A delight to be with the knight of the BIS table

Did we get Vince Cable his knighthood? No, I don’t think so but it is worth reflecting on a well-deserved honour, however.
Under the good Doctor Cable’s leadership BIS transformed the way it interacted with the hugely-important SME sector of the economy, really listening and proposing real life solutions in a way that few, if any, of his predecessors did.
Rather than appointing yet more SME ‘czars’ , usually minor TV celebrities with little or no real understanding of the challenges faced by small business, Vince, and his BIS, quickly identified that of all the issues out there, access to finance from a reluctant banking sector was top of the agenda, and set about doing something about it.
His ringing endorsement of the ABF initiative at its launch in March of last year, and the subsequent involvement of his brainchild, the British Business Bank in the delivery of a new, less bank-reliant SME funding ecosystem, speaks volumes about his effectiveness in getting things done.

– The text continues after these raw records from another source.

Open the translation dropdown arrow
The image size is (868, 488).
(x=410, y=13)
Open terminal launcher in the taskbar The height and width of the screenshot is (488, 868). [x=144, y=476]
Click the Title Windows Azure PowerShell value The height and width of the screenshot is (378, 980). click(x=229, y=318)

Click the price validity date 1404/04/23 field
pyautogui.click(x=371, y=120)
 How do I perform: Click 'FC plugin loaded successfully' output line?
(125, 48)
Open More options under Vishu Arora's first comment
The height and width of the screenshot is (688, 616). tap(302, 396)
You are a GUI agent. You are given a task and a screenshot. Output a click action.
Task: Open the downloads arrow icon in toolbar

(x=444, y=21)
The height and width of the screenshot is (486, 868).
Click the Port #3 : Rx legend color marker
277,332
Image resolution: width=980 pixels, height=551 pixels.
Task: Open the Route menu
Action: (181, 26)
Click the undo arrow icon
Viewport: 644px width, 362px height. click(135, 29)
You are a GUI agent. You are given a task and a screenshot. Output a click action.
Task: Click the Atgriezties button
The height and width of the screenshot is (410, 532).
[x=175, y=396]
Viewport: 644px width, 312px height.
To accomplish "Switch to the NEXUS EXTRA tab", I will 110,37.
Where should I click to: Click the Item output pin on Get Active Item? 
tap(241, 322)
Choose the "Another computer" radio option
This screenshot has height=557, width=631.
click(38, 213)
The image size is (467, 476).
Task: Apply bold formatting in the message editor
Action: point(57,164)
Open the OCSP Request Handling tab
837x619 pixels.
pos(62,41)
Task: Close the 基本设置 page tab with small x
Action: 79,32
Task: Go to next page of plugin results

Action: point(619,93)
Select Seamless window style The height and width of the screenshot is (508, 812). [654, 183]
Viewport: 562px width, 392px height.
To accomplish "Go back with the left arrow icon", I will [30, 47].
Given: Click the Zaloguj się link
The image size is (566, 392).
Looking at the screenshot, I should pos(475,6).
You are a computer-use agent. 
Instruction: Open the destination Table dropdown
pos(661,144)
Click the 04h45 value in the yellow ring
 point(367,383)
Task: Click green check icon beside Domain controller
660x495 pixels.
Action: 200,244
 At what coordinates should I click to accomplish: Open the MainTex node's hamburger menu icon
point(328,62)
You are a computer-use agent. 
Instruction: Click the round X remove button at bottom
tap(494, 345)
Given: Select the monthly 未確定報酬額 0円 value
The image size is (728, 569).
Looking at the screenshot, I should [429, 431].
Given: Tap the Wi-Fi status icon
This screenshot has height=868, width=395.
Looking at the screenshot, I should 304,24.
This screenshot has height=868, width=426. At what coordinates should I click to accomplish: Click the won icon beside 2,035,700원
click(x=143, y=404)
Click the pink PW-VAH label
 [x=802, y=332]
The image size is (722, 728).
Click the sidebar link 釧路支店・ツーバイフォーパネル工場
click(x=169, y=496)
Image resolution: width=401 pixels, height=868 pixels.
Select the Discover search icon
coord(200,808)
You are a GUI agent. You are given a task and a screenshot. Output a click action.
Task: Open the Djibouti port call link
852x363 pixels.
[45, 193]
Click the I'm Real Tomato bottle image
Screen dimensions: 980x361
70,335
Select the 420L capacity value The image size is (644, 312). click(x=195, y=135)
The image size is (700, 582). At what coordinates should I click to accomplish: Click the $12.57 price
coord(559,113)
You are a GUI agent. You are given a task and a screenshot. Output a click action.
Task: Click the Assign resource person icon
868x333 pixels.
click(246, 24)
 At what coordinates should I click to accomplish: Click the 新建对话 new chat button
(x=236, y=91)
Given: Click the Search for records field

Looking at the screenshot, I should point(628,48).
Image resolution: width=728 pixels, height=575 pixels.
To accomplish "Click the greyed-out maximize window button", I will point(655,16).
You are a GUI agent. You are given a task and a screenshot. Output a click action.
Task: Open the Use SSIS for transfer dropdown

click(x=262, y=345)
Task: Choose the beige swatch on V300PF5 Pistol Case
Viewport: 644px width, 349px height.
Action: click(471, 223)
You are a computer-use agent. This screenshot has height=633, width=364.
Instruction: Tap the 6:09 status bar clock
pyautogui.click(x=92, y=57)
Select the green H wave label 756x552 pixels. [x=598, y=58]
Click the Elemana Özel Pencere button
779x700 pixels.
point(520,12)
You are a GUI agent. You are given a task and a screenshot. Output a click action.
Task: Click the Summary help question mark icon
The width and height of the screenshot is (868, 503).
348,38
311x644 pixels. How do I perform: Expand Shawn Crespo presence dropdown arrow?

Taking on the banking establishment and forcing them to collaborate with competitive funders was no small thing, this is a powerful lobby. The speed at which the proposed legislation went from idea (ours, I might add) through consultation and working groups and into law showed both an understanding of the problem and a determination to do something about it.
Having been personally involved in all parts of this process, both through the consultation and working group pre-legislation stages, I have experienced first-hand the reality of engaging and working with officials from both BIS, The British Business Bank and The Treasury.
Quite contrary to the possibly unfair and outdated perceptions of civil servants, these guys were, without exception, switched on, open to new ideas and in full blown listening mode, which made the whole experience a pleasure.
Clearly, as Secretary of State for Business, Innovation and Skills for five years, Vince has many credits to his name. That part of the Small Business, Enterprise and Employment Act that forces the banks to mend their ways may not be the most glamorous of them, but will probably be the most far reaching and effective over time.
It has been my pleasure to meet the former Minister on a number of occasions during this process, and he (or rather his department) were kind enough to invite me to the Mansion House for the last two years as a guest at the Trade and Industry dinner. This was particularly pleasing as the last one also marked the end of his tenure at BIS and I was able to have a chat and thank him personally for a job well done.
So I’ll say it again. Bravo Vince, enjoy your knighthood. I hope your successor, Sajid Javid, is as effective and pragmatic.